**Problem to solve:** Under this line is some data; print exactly the lines from the one containing "Screen dimensions: 1270x952" through its last line, without pictures.
**** Record set ****
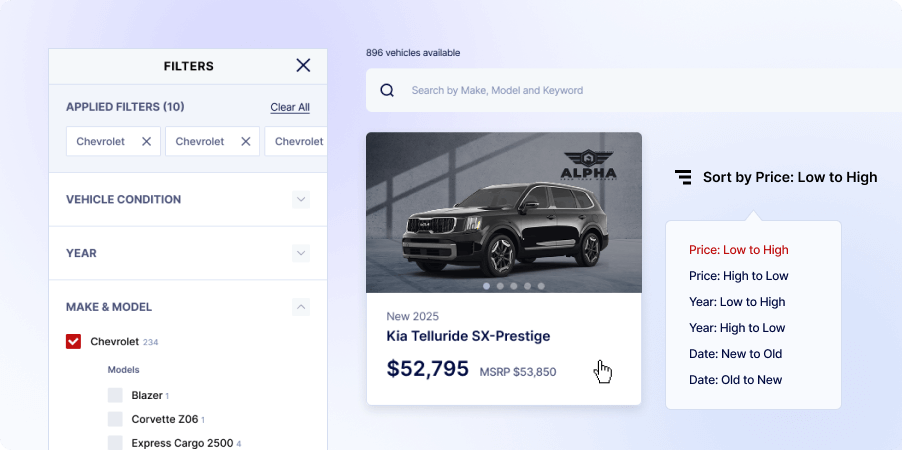This screenshot has height=450, width=902.
Task: Check the Corvette Z06 model checkbox
Action: pos(115,419)
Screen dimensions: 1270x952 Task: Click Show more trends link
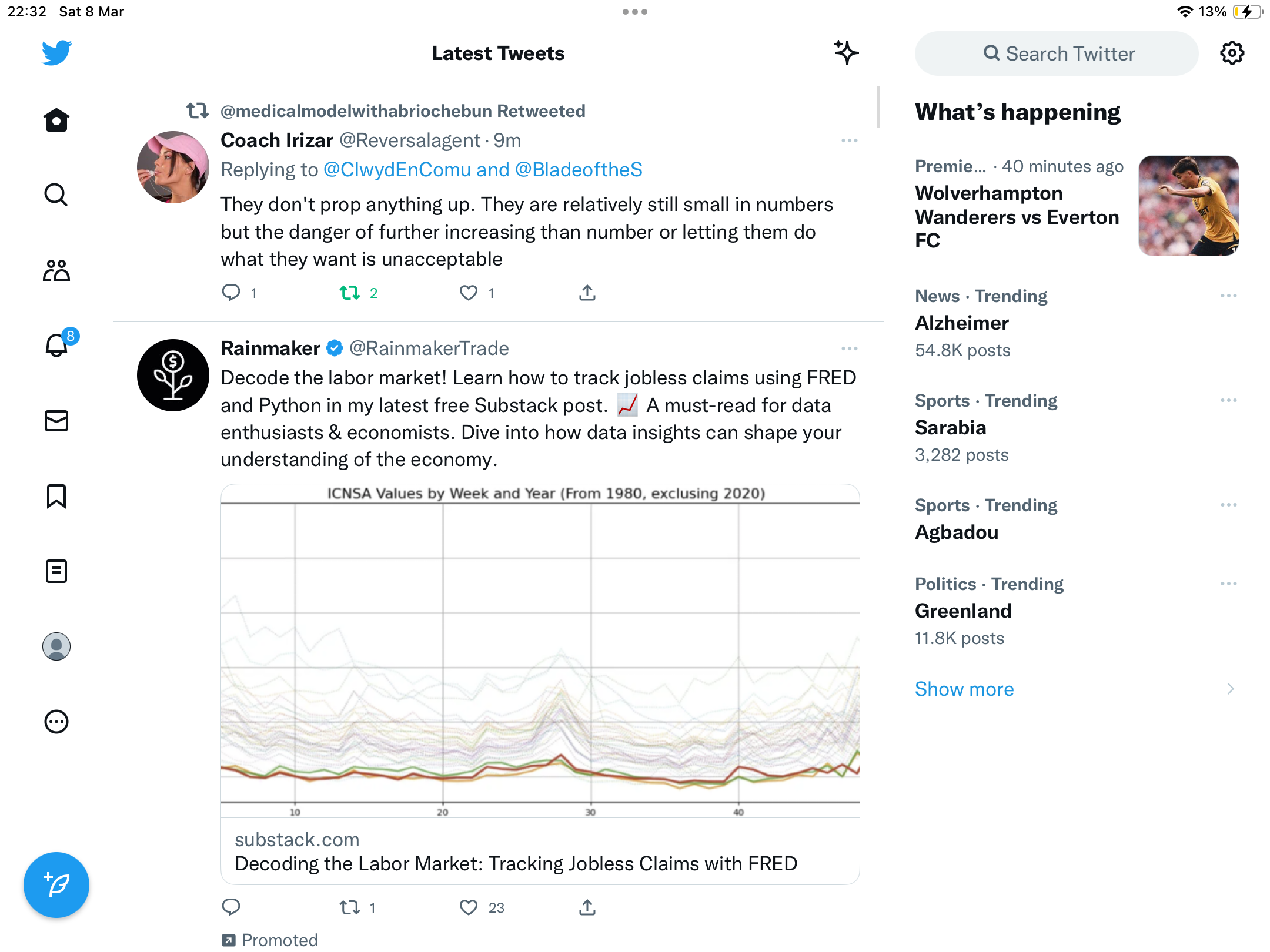(x=964, y=689)
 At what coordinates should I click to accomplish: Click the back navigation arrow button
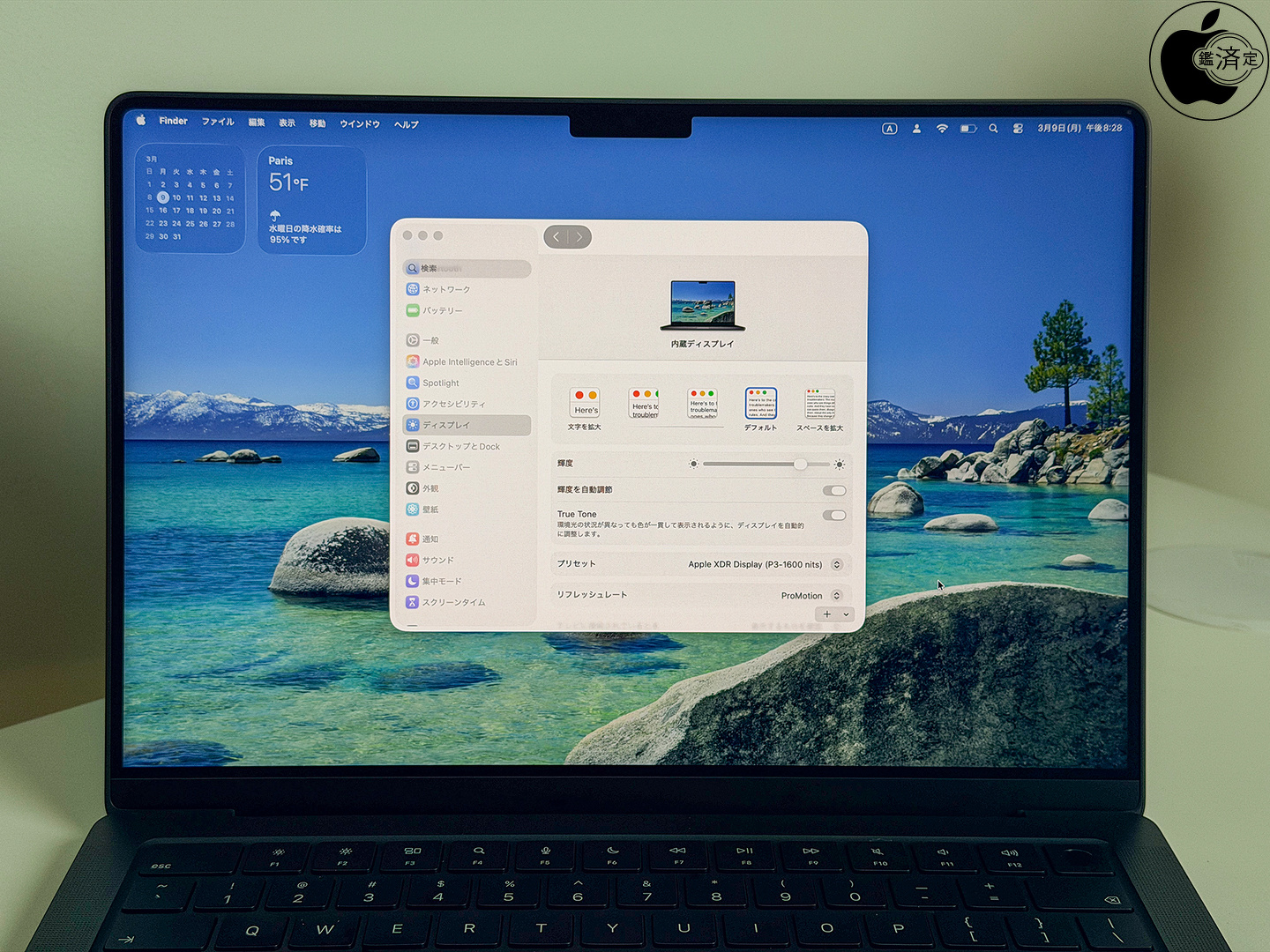pos(557,237)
****
**Task answer:**
Screen dimensions: 1270x952 Task: Click Show more trends link
(x=964, y=689)
 At what coordinates should I click to accomplish: Click the back navigation arrow button
pos(557,237)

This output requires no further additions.